Extracted data entries:
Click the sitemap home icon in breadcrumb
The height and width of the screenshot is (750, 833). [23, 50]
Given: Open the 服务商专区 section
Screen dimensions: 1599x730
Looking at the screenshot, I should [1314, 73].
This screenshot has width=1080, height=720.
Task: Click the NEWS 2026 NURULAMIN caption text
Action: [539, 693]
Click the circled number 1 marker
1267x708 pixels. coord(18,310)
...
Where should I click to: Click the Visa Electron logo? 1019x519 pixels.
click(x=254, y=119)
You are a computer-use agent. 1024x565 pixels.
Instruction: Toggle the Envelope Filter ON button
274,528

▸ **What to work on**: Give the exact lines, and only those, from the line containing "Click the sitemap home icon in breadcrumb" through the line containing "Given: Open the 服务商专区 section" in the entries above.

▸ **Result of this task**:
Click the sitemap home icon in breadcrumb
The height and width of the screenshot is (750, 833). [23, 50]
Given: Open the 服务商专区 section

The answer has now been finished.